In this FLIP, we propose adding public APIs for users and operator developers to specify whether the corresponding DataStream operations and operators should be executed in batch mode. Furthermore, we will update Flink's job graph generation logic to support running a combination of stream-mode and batch-mode operators within the same job.
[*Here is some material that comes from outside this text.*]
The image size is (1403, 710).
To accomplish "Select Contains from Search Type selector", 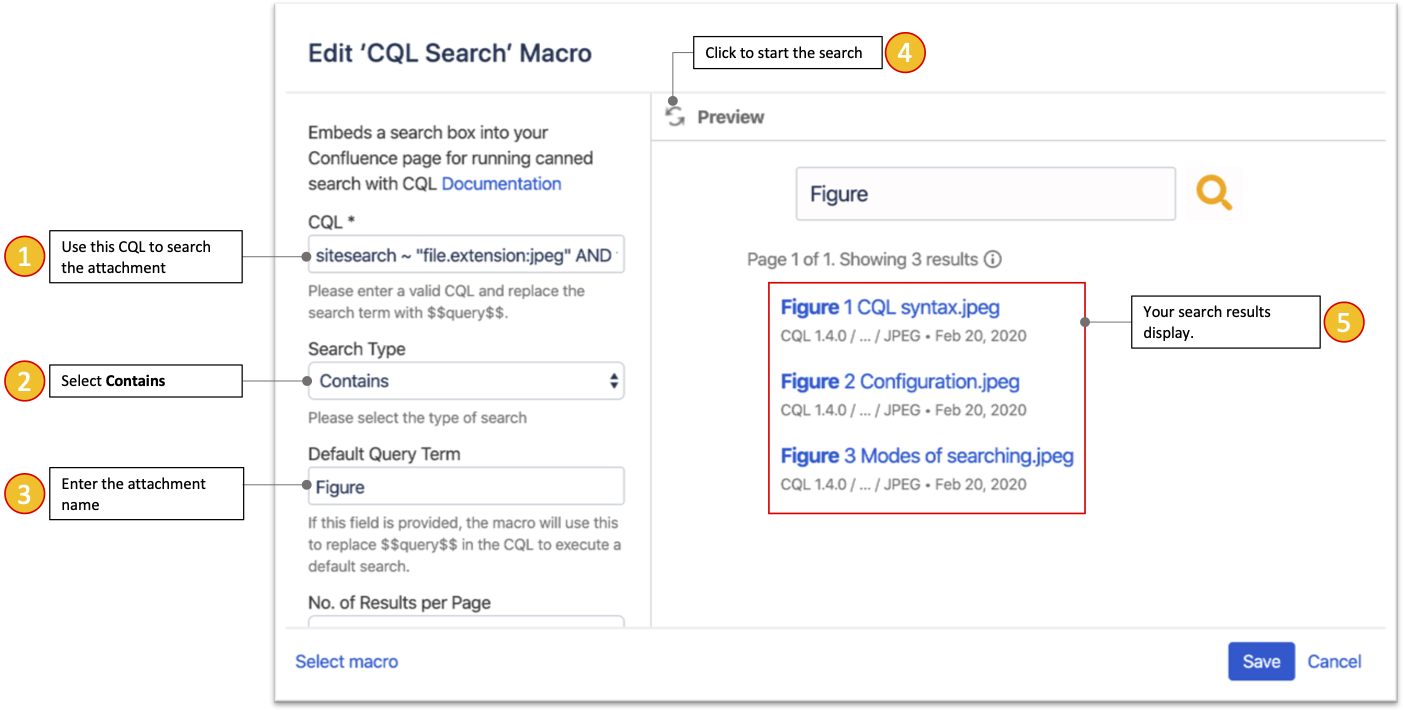I will (466, 381).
By enabling Flink to deliver optimal performance for use-cases that require both stream and batch mode operations in the same job, we can further enhance Flink as a stream-batch unified processing engine.

Public Interfaces

1) Add EndOfStreamWindows which is a subclass of WindowAssigner.

/**
 * This WindowAssigner assigns all elements to the same window that is fired iff the input
 * streams reach EOF.
 */
@PublicEvolving
public class EndOfStreamWindows extends WindowAssigner<Object, TimeWindow> {

    private static final TimeWindow TIME_WINDOW_INSTANCE =
            new TimeWindow(Long.MIN_VALUE, Long.MAX_VALUE);

    private EndOfStreamWindows() {}

    public static EndOfStreamWindows get() {
        return INSTANCE;
    }

    @Override
    public Collection<TimeWindow> assignWindows(
            Object element, long timestamp, WindowAssignerContext context) {
        return Collections.singletonList(TIME_WINDOW_INSTANCE);
    }

    @Override
    public Trigger<Object, TimeWindow> getDefaultTrigger(StreamExecutionEnvironment env) {
        return new EndOfStreamTrigger();
    }

    @Override
    public boolean isEventTime() {
        return true;
    }

    private static class EndOfStreamTrigger extends Trigger<Object, TimeWindow> {
        @Override
        public TriggerResult onElement(
                Object element, long timestamp, TimeWindow window, TriggerContext ctx)
                throws Exception {
            return TriggerResult.CONTINUE;
        }

        @Override
        public TriggerResult onEventTime(long time, TimeWindow window, TriggerContext ctx) {
            return time == window.maxTimestamp() ? TriggerResult.FIRE : TriggerResult.CONTINUE;
        }

        @Override
        public TriggerResult onProcessingTime(long time, TimeWindow window, TriggerContext ctx) {
            return TriggerResult.CONTINUE;
        }
        ...
    }
}

2) Add the isBatchForced() API to the StreamOperator and StreamOperatorFactory interfaces.

@PublicEvolving
public interface StreamOperator<OUT> extends CheckpointListener, KeyContext, Serializable {
    default boolean isBatchForced() {
        return false;
    }
}

@PublicEvolving
public interface StreamOperatorFactory<OUT> extends Serializable {
    default boolean isBatchForced() {
        return false;
    }
}

Proposed Changes

1) Add the isBatchForced() API to the Transformation interface.

@Internal
public abstract class Transformation<T> {
    default boolean isBatchForced() {
        return false;
    }
}

Benchmark Results

1) DataStream#CoGroup

We run the CoGroupDataStream benchmark on a mackbook with the latest Flink 1.17-snapshot and parallelism=1. RocksDB is used in the streaming mode.

Here are the benchmark results:

• Without the proposed change, in stream mode, with each of sources generating 2*10^6 records, average execution time is 56 sec.
• Without the proposed change, in batch mode, with each of sources generating 5*10^7 records, average execution time is 118 sec.
• With the proposed change, in both the stream and batch mode, with each of sources generating 5*10^7 records,  average execution time is 100 sec.

This show that the same DataStream program in stream mode can be more than 10X faster with proposed change.

Example Usages

data1.coGroup(data2)
     .where(tuple -> tuple.f0)
     .equalTo(tuple -> tuple.f0)
     .window(EndOfStreamWindows.get())
     .apply(new CustomCoGroupFunction())
     .addSink(...);

Compatibility, Deprecation, and Migration Plan

The changes made in this FLIP are backward compatible. No deprecation or migration plan is needed.